Member of the Vermont House of Representatives from the Lamoille-Washington 1 district
- In office January 9, 2003 – January 2017
- Preceded by: None (new district created)

Personal details
- Born: December 16, 1965 (age 60) Danbury, Connecticut, U.S.
- Party: Democratic
- Spouse: Melissa Volansky
- Alma mater: University of Vermont Indiana University Bloomington

= Shap Smith =

American politician

Shapleigh "Shap" Smith Jr. (born December 16, 1965) is an American politician who served as the 92nd Speaker of the Vermont House of Representatives.

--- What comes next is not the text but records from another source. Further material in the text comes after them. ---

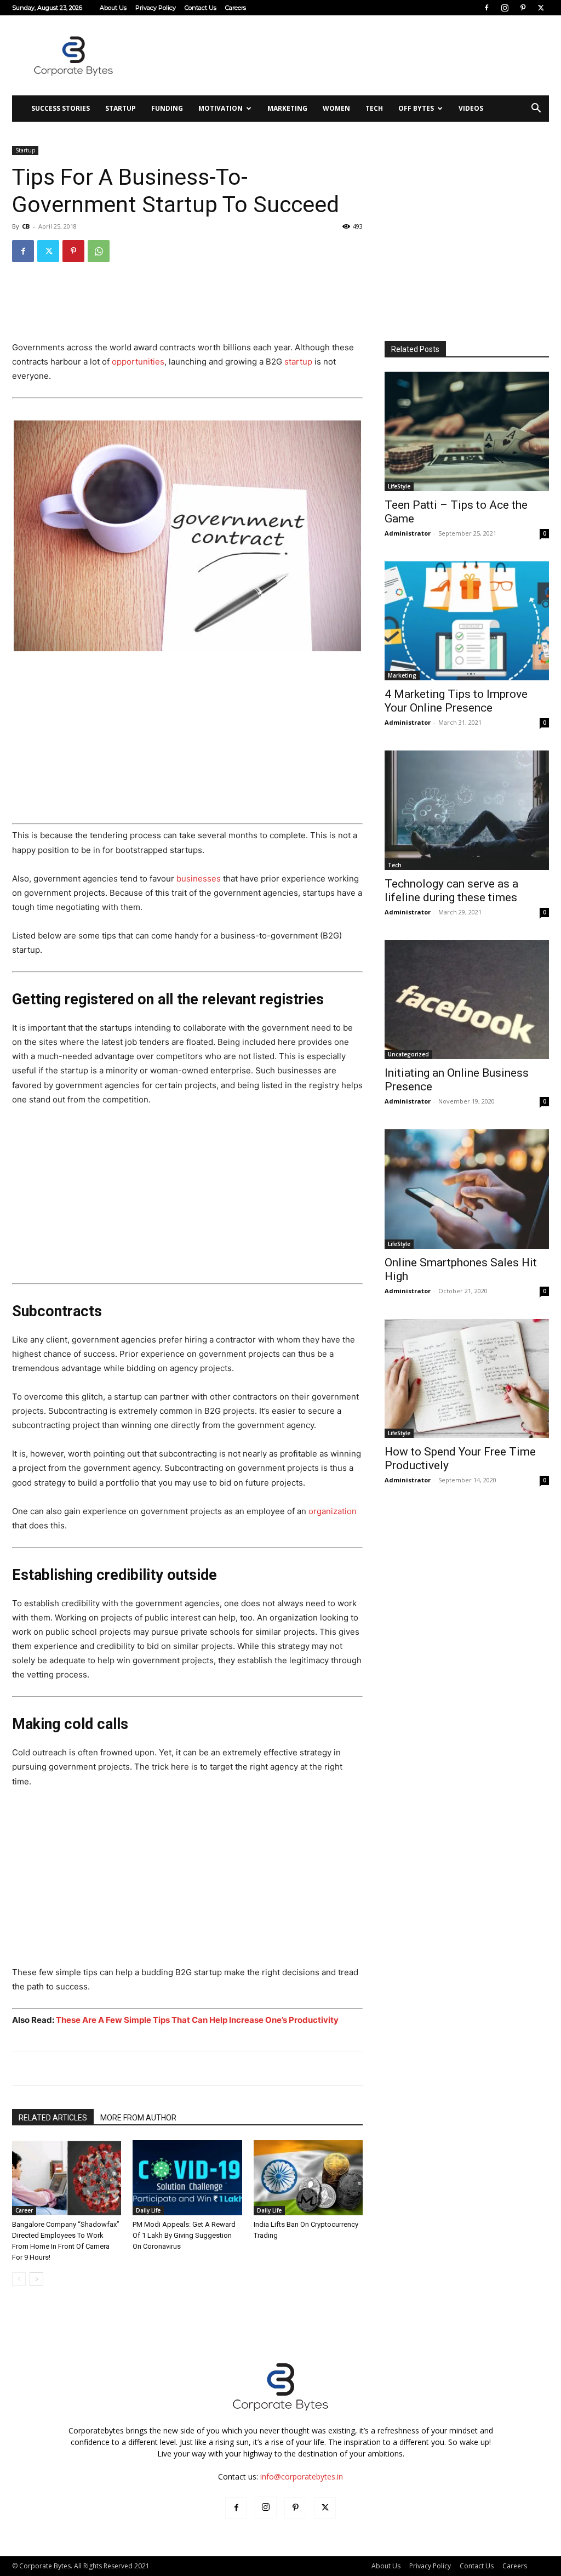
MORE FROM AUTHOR (138, 2117)
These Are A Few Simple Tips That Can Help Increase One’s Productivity (197, 2020)
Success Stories (60, 108)
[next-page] (36, 2279)
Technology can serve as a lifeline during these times (451, 890)
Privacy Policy (155, 8)
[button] (536, 109)
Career (24, 2210)
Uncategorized (408, 1054)
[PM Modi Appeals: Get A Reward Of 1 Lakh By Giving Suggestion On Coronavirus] (187, 2177)
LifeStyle (399, 486)
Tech (374, 108)
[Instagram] (504, 7)
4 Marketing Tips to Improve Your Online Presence (456, 700)
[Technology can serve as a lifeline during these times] (467, 810)
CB (26, 226)
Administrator (408, 533)
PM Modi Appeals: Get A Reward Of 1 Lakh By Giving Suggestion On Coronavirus (184, 2235)
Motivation (220, 108)
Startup (120, 108)
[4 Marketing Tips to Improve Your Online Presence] (467, 621)
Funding (167, 108)
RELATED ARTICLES (53, 2117)
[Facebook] (486, 7)
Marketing (287, 108)
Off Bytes (416, 108)
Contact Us (200, 8)
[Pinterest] (522, 7)
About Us (113, 8)
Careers (235, 8)
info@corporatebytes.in (301, 2476)
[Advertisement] (349, 55)
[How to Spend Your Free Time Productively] (467, 1378)
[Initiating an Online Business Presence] (467, 1000)
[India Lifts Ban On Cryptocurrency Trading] (308, 2177)
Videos (471, 108)
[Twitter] (541, 7)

In August 2015 Smith announced his candidacy for the 2016 Democratic nomination for Governor of Vermont. In November he suspended his campaign, citing the need to spend time with his wife after she was diagnosed with breast cancer. After his wife's health improved, he considered reentering the gubernatorial race but did not think he could raise the required funds in time, so he entered the race for Lieutenant Governor of Vermont instead. He announced his candidacy in May 2016, and finished second to David Zuckerman in the Democratic primary.

==Biography==
Smith graduated from the University of Vermont (B.A., 1987), and is a member of the Phi Delta Theta fraternity. He also attended the Indiana University Bloomington School of Law (J.D., cum laude, 1991). He is an attorney and shareholder with the law firm of Dinse, Knapp & McAndrew, P.C. in Burlington.

Smith, a Democrat, was first elected to the Vermont House in 2002. He represented the Lamoille-Washington 1 District, which includes the Towns of Elmore and Morristown in Lamoille County and Woodbury and Worcester in Washington County.

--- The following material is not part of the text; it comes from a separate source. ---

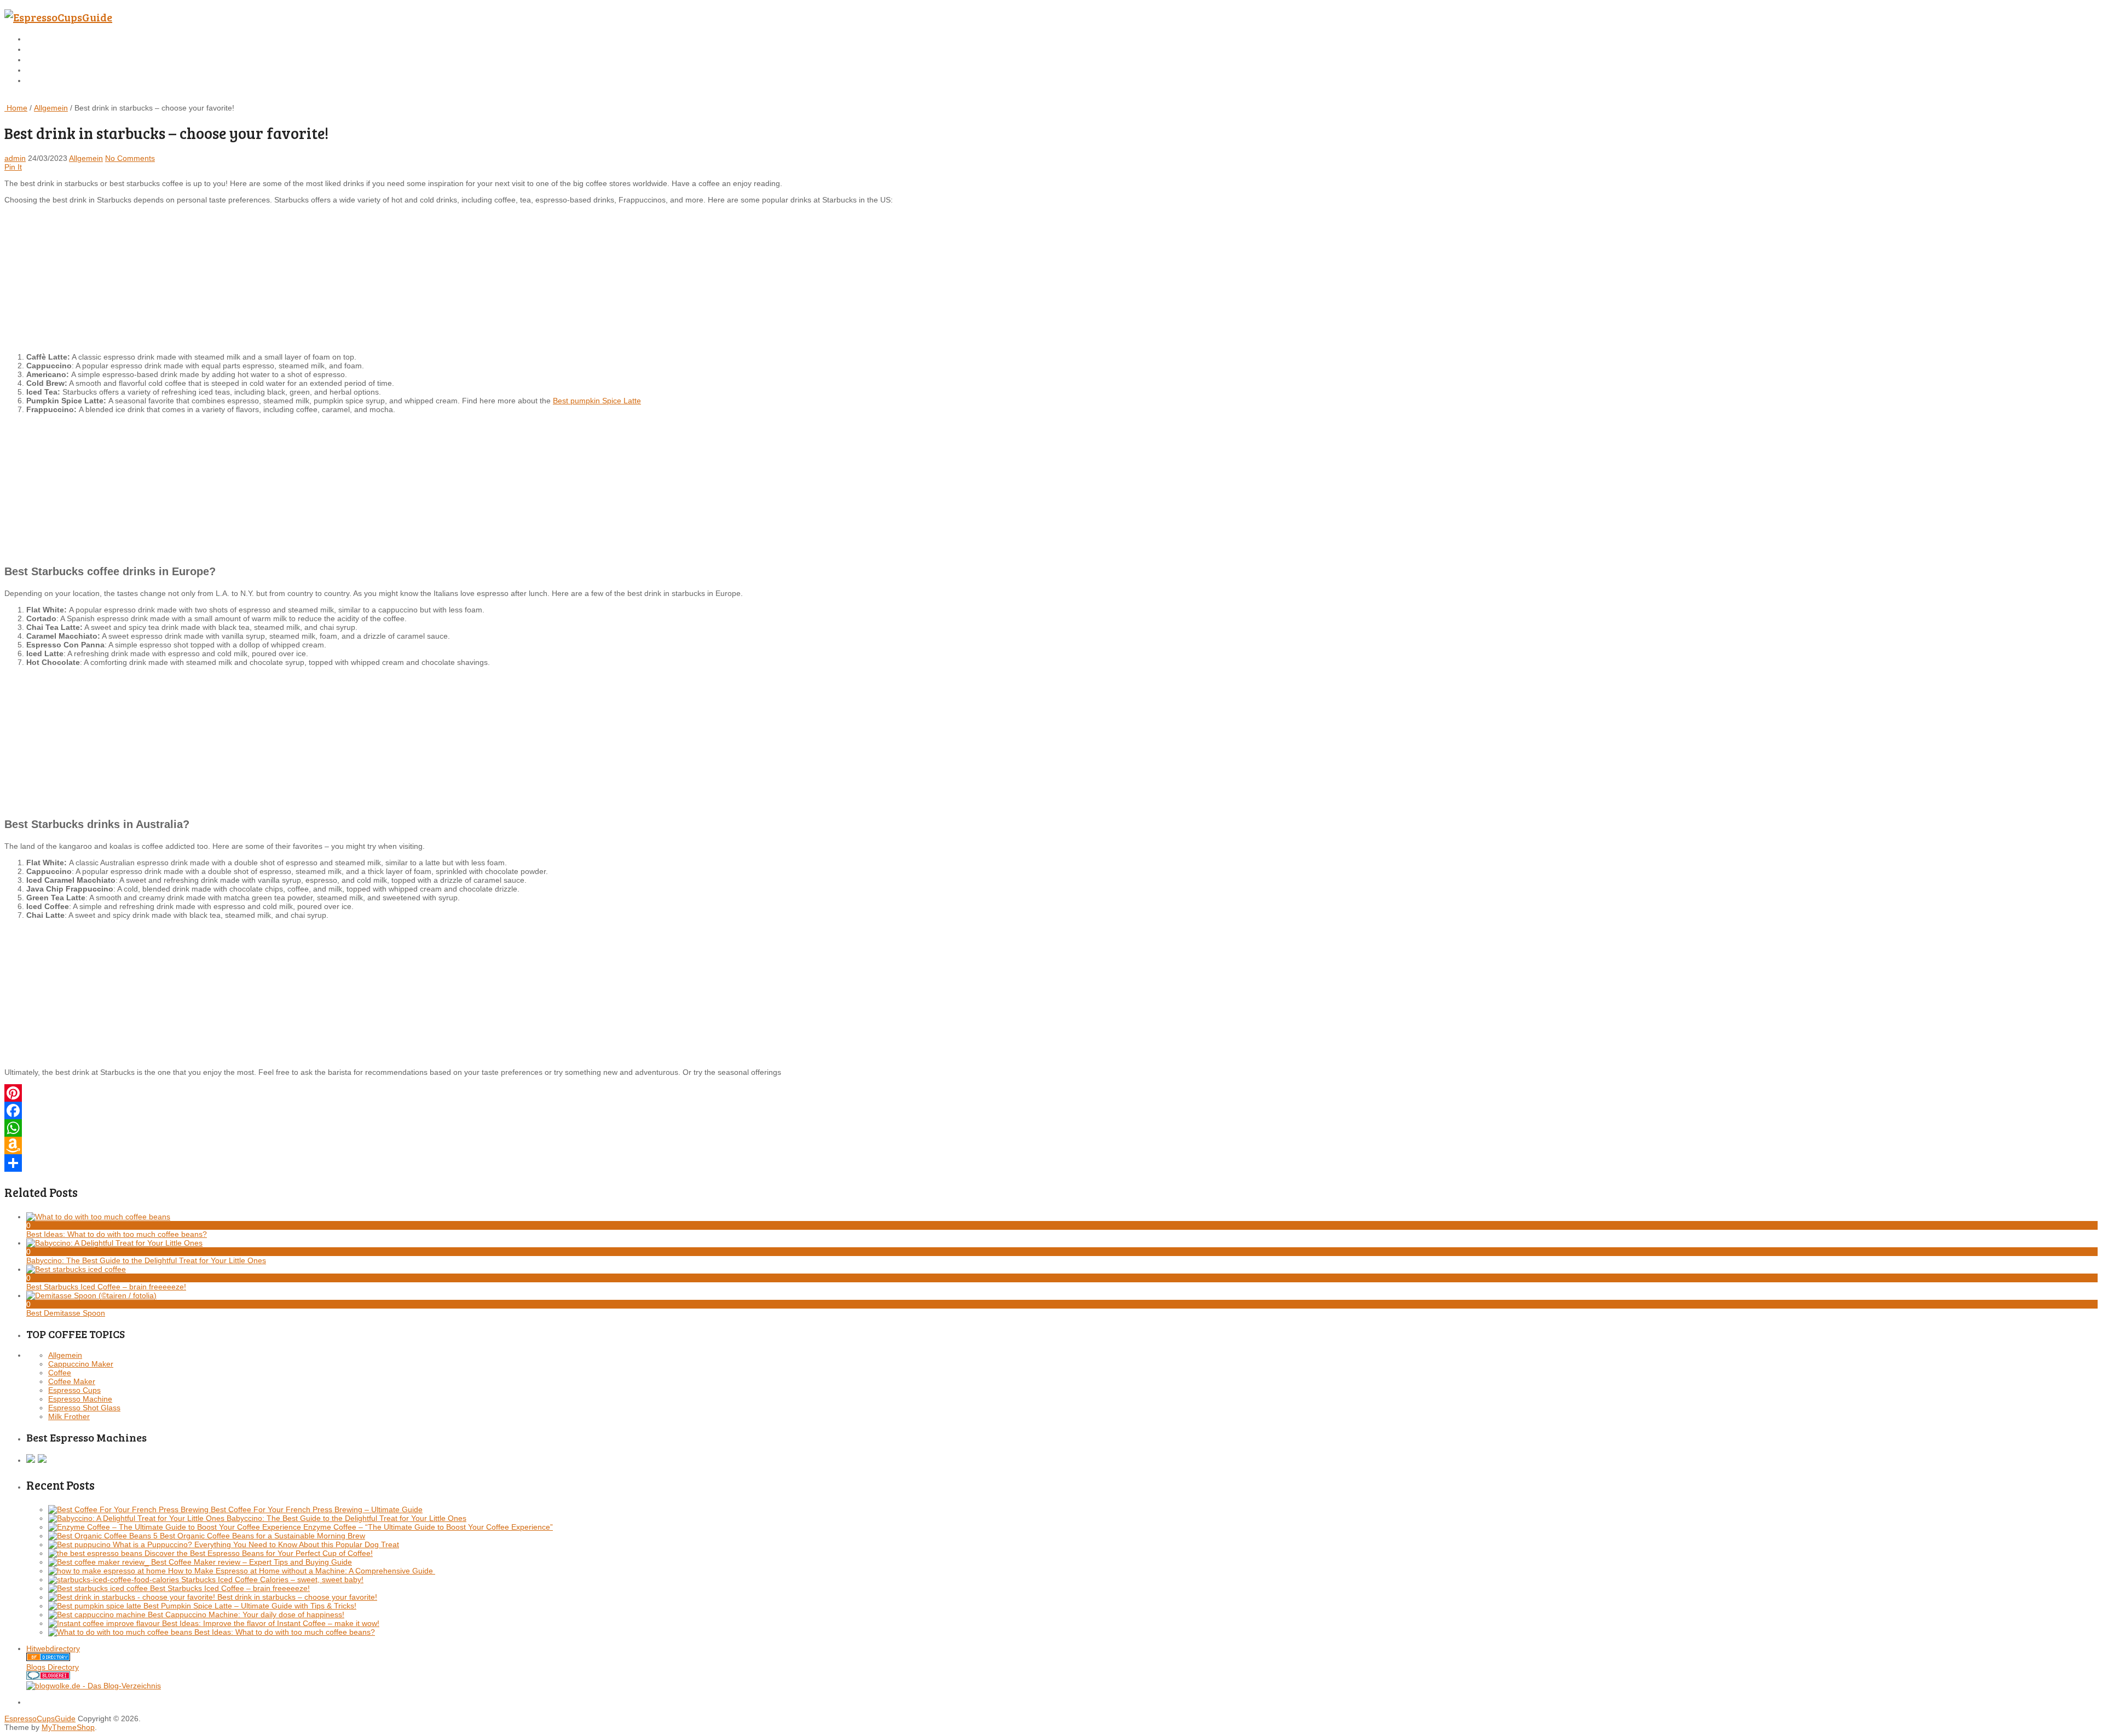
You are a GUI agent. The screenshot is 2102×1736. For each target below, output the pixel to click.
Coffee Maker (71, 1381)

Early in his House career he was a member of the Ways & Means and Joint Fiscal Committees. On December 6, 2008, House Democrats, who held a 95–48 majority, nominated Smith to be the next Speaker of the Vermont House. He was elected Speaker on January 8, 2009, and was re-elected on January 5, 2011, January 8, 2013, and January 7, 2015.

On August 20, 2015, Smith announced his candidacy for the 2016 Democratic nomination for governor. In November he withdrew, following his wife's breast cancer diagnosis. Smith indicated in his withdrawal announcement that he was ending his campaign in order to spend more time with his wife during her treatment.

Smith announced in May 2016 that he would be a candidate for Lieutenant Governor of Vermont, citing his wife's improved health and a desire to continue a career in public service. A few days before the August 9 primary, he earned the endorsement of former Vermont Governor Howard Dean. Smith finished second in the Democratic primary, losing to Democrat/Progressive David Zuckerman, who had been endorsed by Senator Bernie Sanders.

==Personal life==
Smith resides in Morristown with his wife, Melissa Volansky, and his two children.